Transcribe the text of each of the items below character for character, omitting every picture.
--- Start of ENTRIES ---
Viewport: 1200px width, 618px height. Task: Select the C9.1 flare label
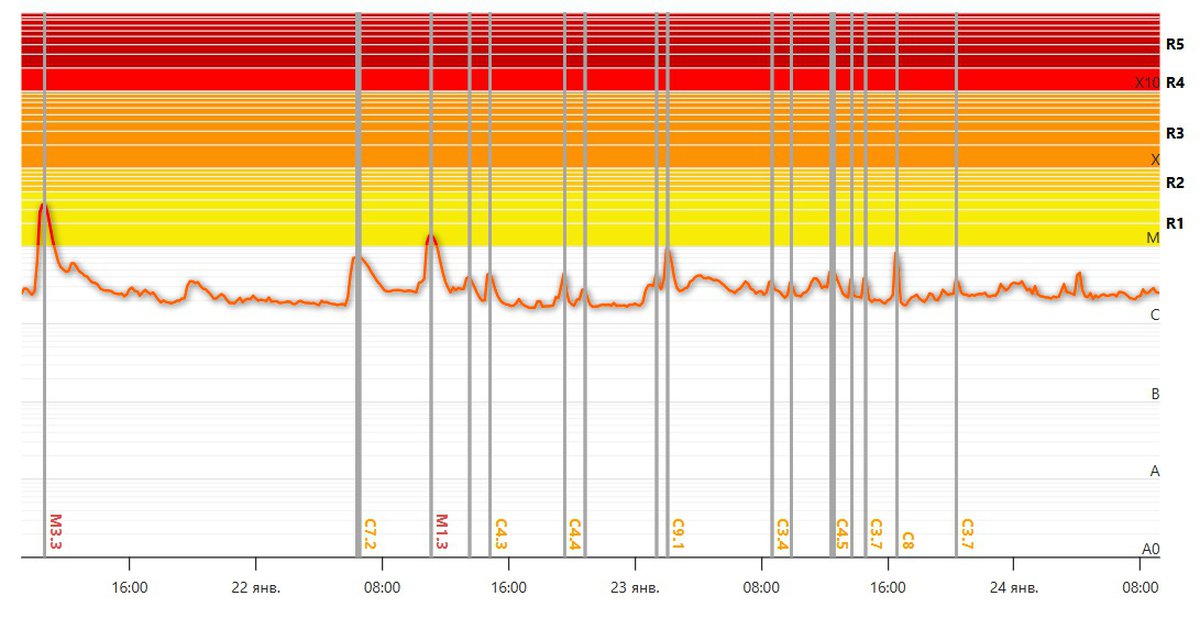(x=678, y=534)
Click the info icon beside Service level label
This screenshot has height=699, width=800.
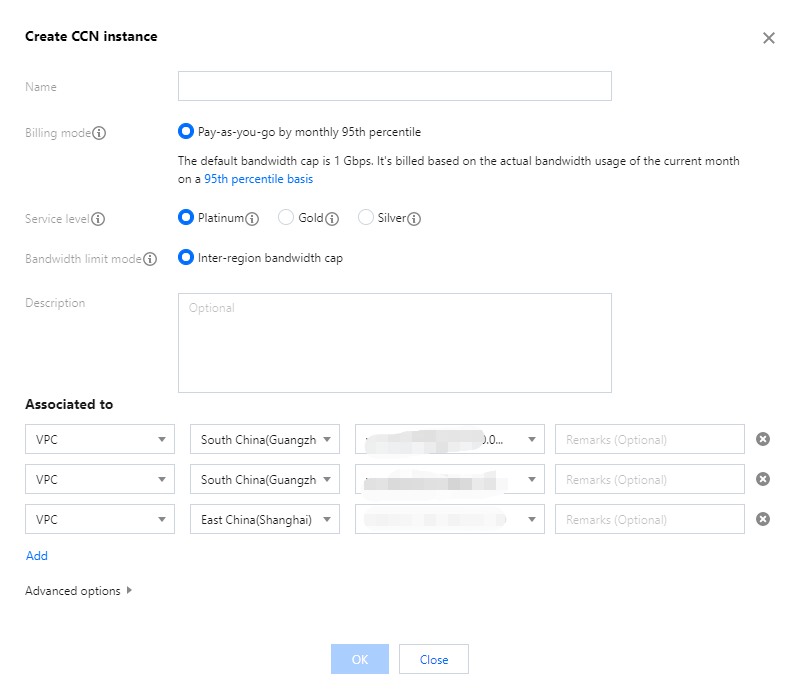point(99,219)
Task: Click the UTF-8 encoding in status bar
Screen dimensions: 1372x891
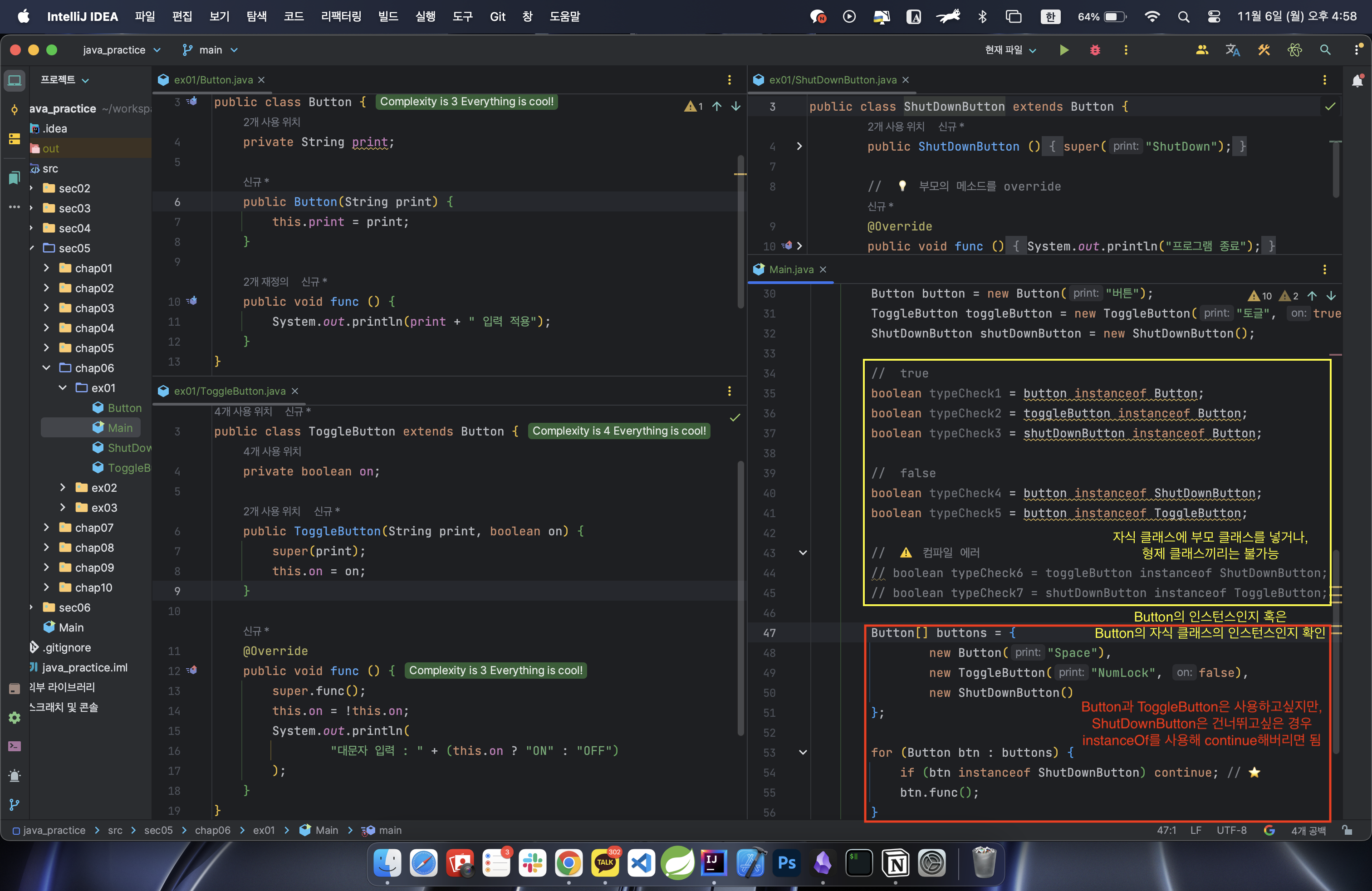Action: (1231, 830)
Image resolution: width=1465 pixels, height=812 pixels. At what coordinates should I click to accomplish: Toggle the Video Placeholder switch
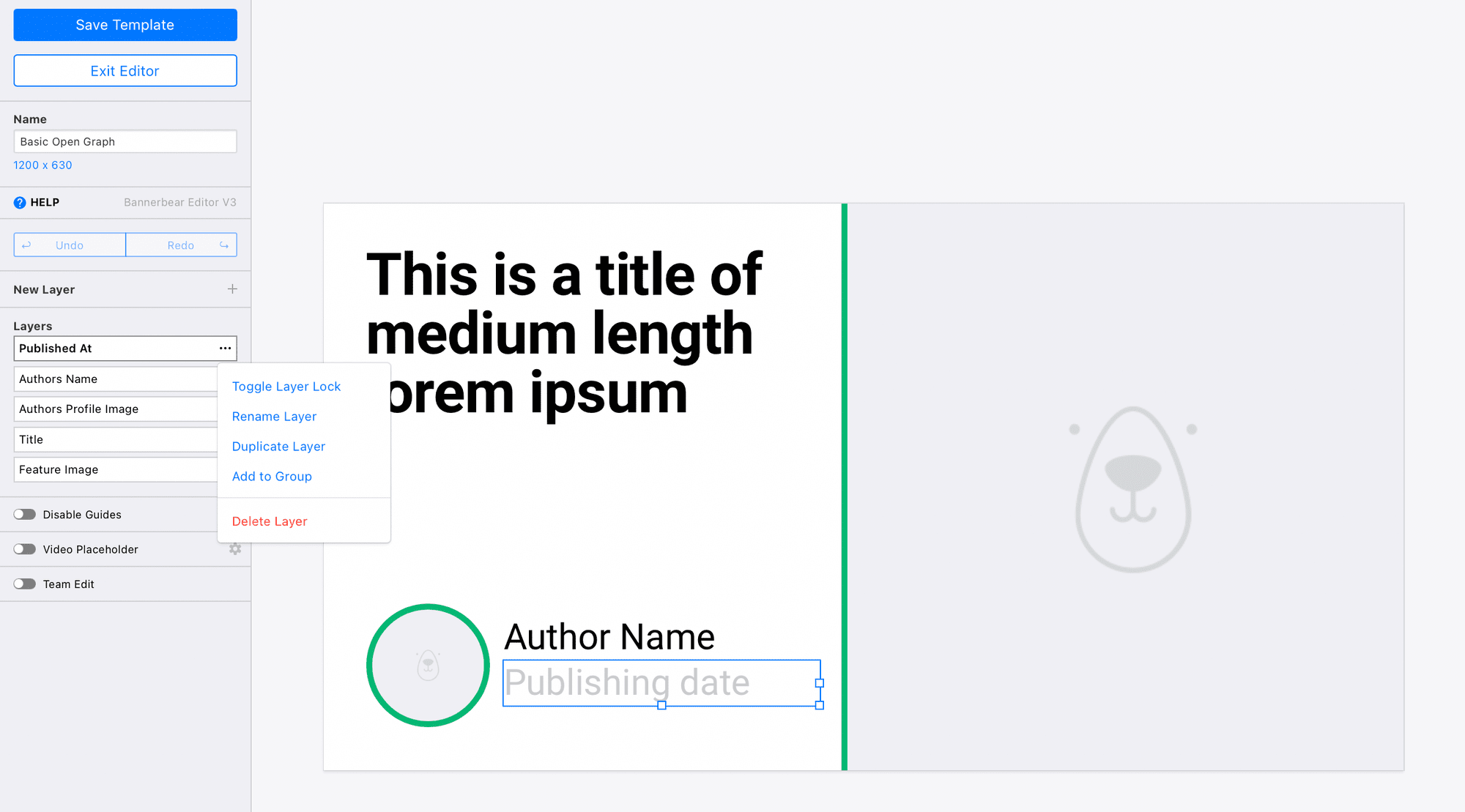(25, 548)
--- End of ENTRIES ---
EXPECTED ANSWER:
Viewport: 1200px width, 618px height. Task: Select the C9.1 flare label
(x=678, y=534)
Click the info icon beside Service level label
This screenshot has height=699, width=800.
point(99,219)
Task: Click the UTF-8 encoding in status bar
Screen dimensions: 1372x891
Action: (1231, 830)
Image resolution: width=1465 pixels, height=812 pixels. At what coordinates should I click to accomplish: Toggle the Video Placeholder switch
(25, 548)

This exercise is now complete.